Can I Use C++ To Process HTML?  
Author Message
vicarious





PostPosted: Visual C++ General, Can I Use C++ To Process HTML? Top

I really don't know any of the commands that deal with HTML in c++. Can anyone
tell me if this is even possible

Ok, say I know the URL of an HTML file from a website. I'll put this URL in the pointer URL.
Now is there a way that C++ can get this HTML file that contains the code for a web page from it's URL Like if the URL was microsoft.com, could it grab the HTML document that creates that page If that is possible could it search through the HTML file for a specific string

If this is possible, can someone please show me an example

thanks, Mark


Visual C++13  
 
 
Lord Zoltan





PostPosted: Visual C++ General, Can I Use C++ To Process HTML? Top

You can do it a number of ways.

At the lowest level, you can manually open a socket with winsock to the web server on port 80 and issue http get and post commands and the response string from the server will be the resulting html.

However, that's far too low-level for what you want.
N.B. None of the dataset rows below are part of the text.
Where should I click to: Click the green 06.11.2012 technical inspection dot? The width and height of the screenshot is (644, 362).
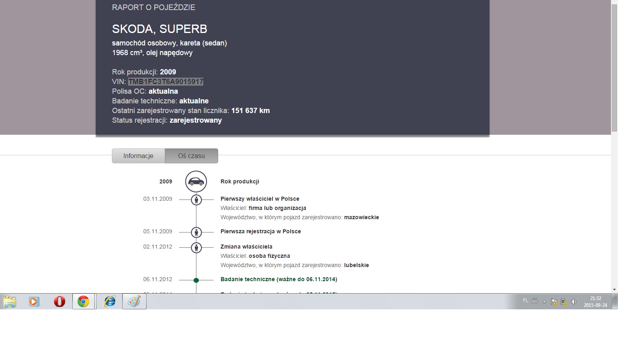(196, 280)
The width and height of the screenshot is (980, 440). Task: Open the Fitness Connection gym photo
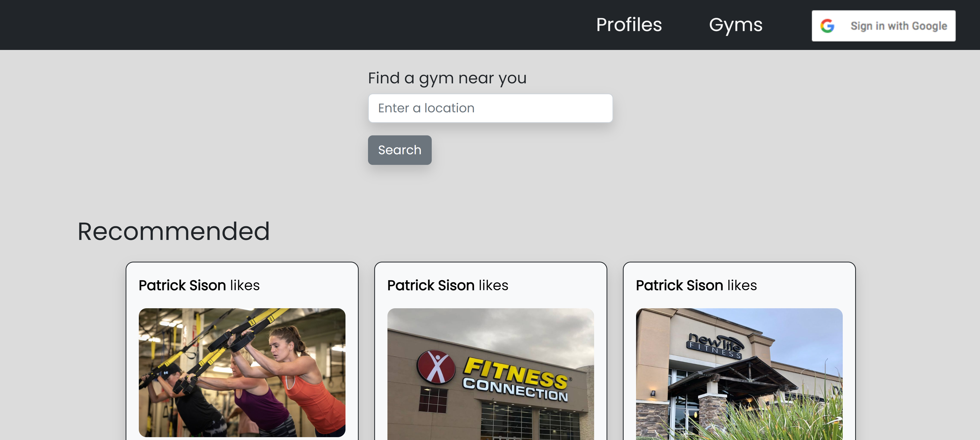[x=490, y=374]
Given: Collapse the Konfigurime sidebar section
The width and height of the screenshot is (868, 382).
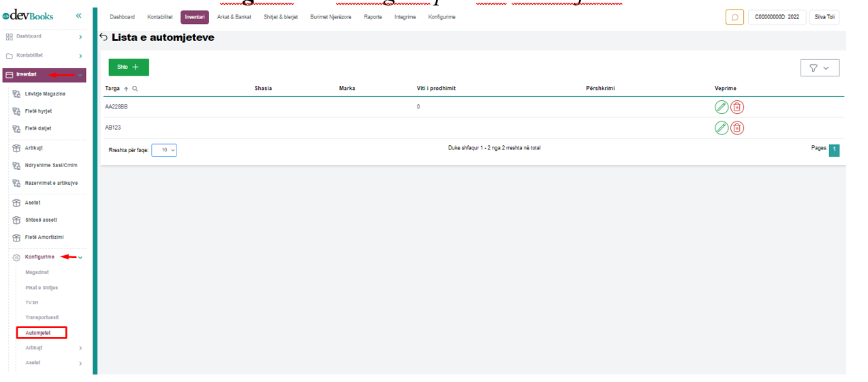Looking at the screenshot, I should pos(80,257).
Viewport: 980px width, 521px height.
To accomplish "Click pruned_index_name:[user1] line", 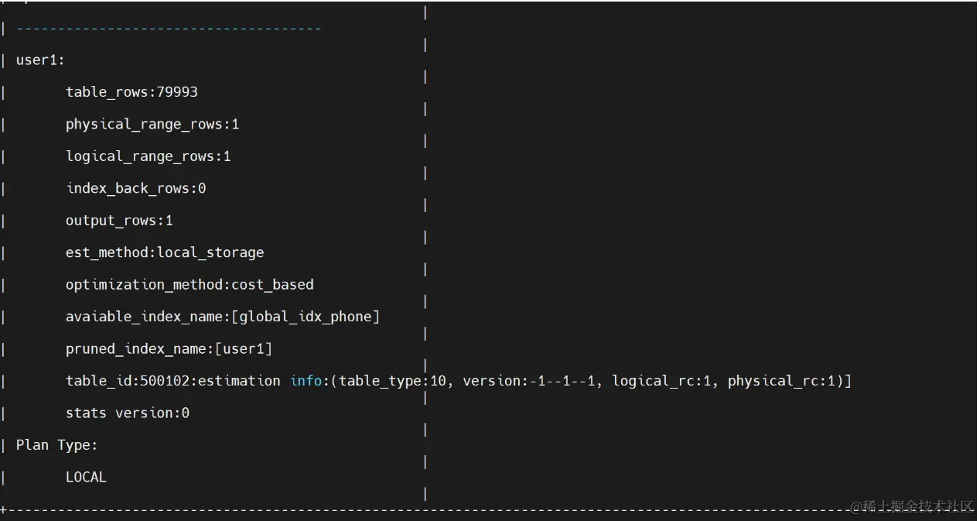I will point(169,349).
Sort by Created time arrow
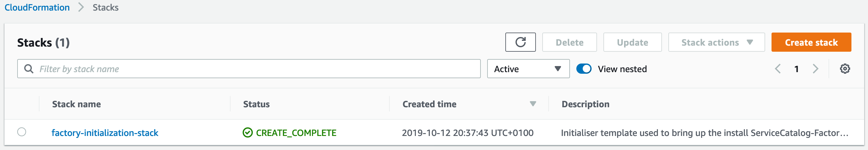The width and height of the screenshot is (868, 150). (533, 104)
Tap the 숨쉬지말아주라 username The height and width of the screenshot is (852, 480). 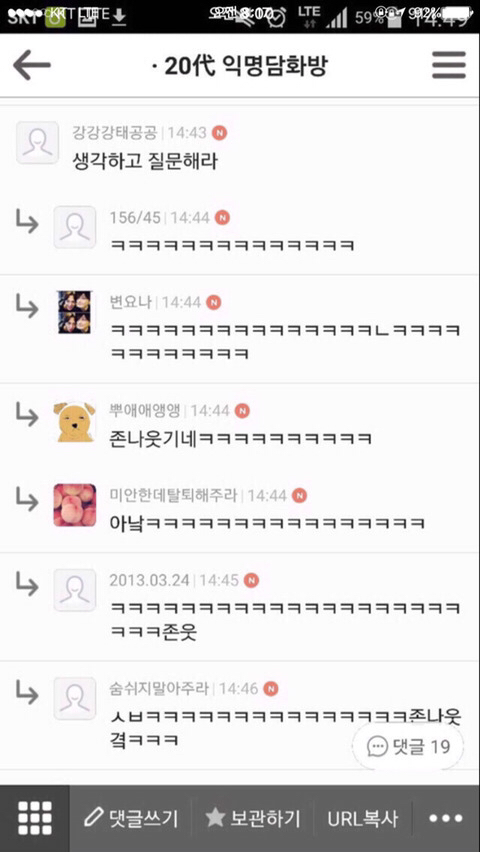coord(159,689)
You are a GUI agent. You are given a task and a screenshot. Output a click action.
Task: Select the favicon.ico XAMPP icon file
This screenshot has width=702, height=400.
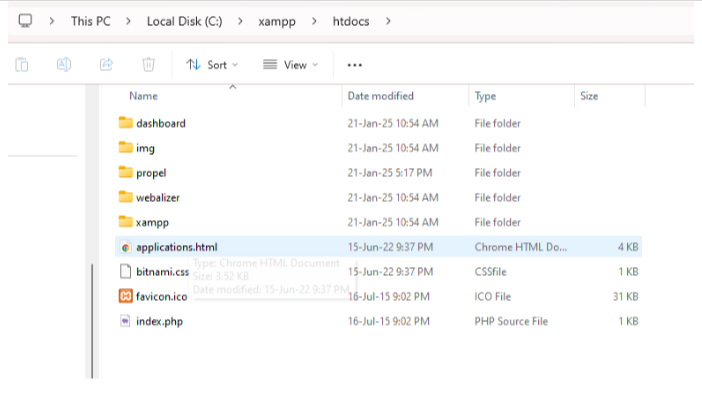125,296
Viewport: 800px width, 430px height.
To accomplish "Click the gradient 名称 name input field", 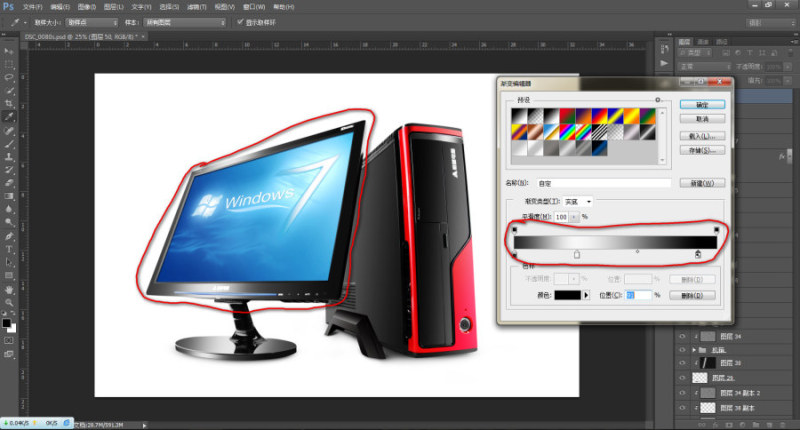I will (x=604, y=184).
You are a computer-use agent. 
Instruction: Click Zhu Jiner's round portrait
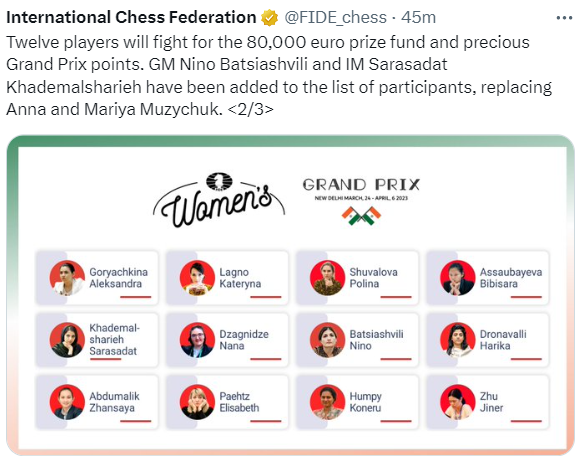click(x=457, y=402)
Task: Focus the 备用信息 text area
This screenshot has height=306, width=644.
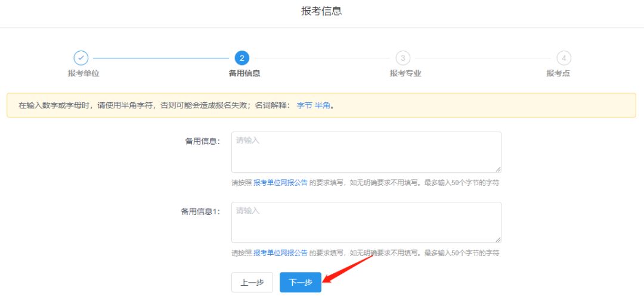Action: point(366,152)
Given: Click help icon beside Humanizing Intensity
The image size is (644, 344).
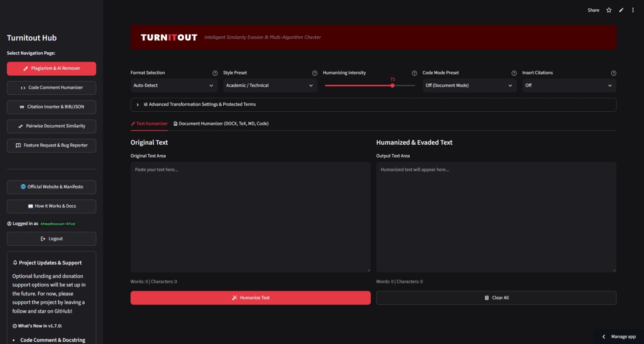Looking at the screenshot, I should tap(414, 73).
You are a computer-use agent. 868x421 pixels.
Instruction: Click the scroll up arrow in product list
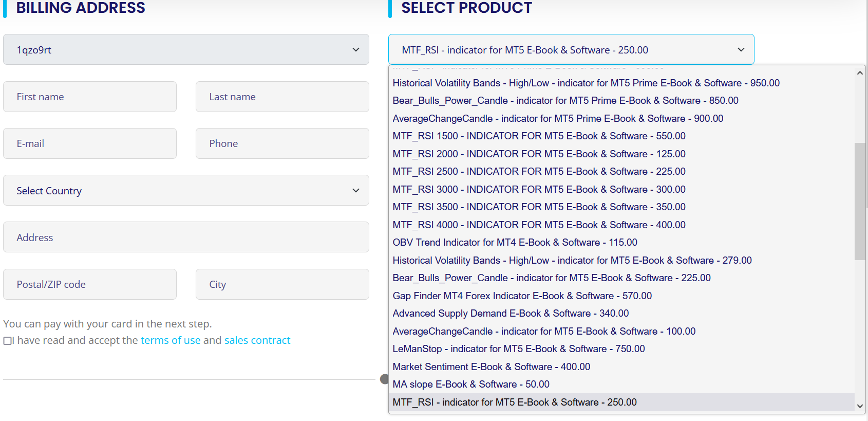860,73
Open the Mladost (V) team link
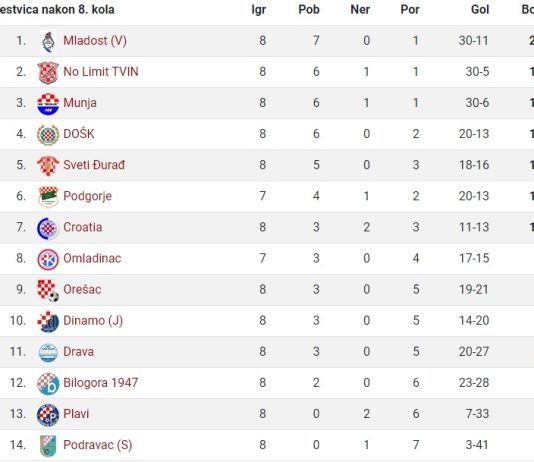The width and height of the screenshot is (534, 462). [95, 41]
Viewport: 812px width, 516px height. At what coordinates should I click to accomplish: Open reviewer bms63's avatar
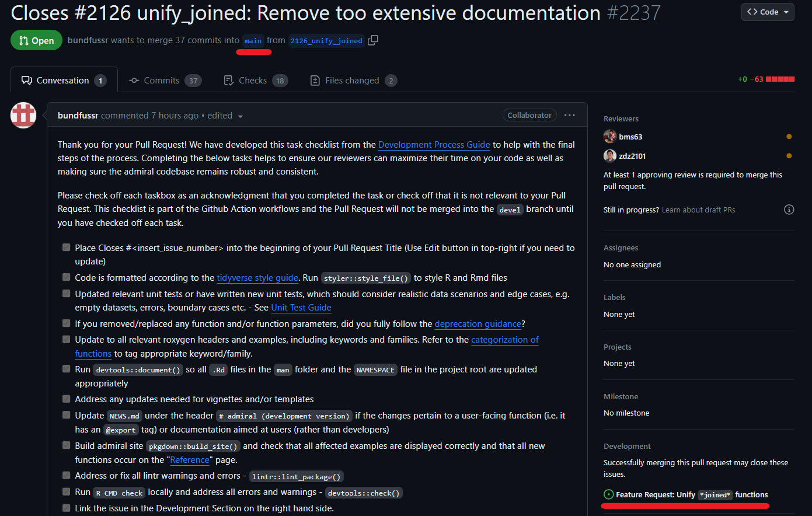(610, 137)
Looking through, it appears that CInternetSession and CInternetSession::OpenURL might be the best thing for you to use. That's if you are happy to use MFC.

Lookup the CInternetSession class on the msdn help, it's got a full explanation of the class and examples on how to use the various functions etc.

Hope this helps!


 
 
Sheng Jiang





PostPosted: Visual C++ General, Can I Use C++ To Process HTML? Top

If you just need to download a file from the Internet, you can use URLDownloadToFile. After that, you can use regular expressions to parse the file.

 
 
Simple Samples





PostPosted: Visual C++ General, Can I Use C++ To Process HTML? Top

As said previously, there are multiple solutions. I forget what most of them are. You should ask this question in an IE programming newsgroup; it is outside the scope of this forum. It is beneficial for you to ask in a forum in which people familiar with these questions will help you.

There are relevant samples provided with VC and/or the Platform SDK.

If you want to get the raw HTML file exactly as it looks, then you need to use something less common; I forget what it is. If you use the most common solution, then you will get stuff such as the images that are in the page, instead of the HTML that references the image. After downloading the file, you can use various functions to process the HTML. You should ask in a newsgroup or web site in which this question is relevant; the suggestion to parse the HTML using regular expressions is not likely to be suggested by anyone familiar with the extensive capabilities available to process HTML.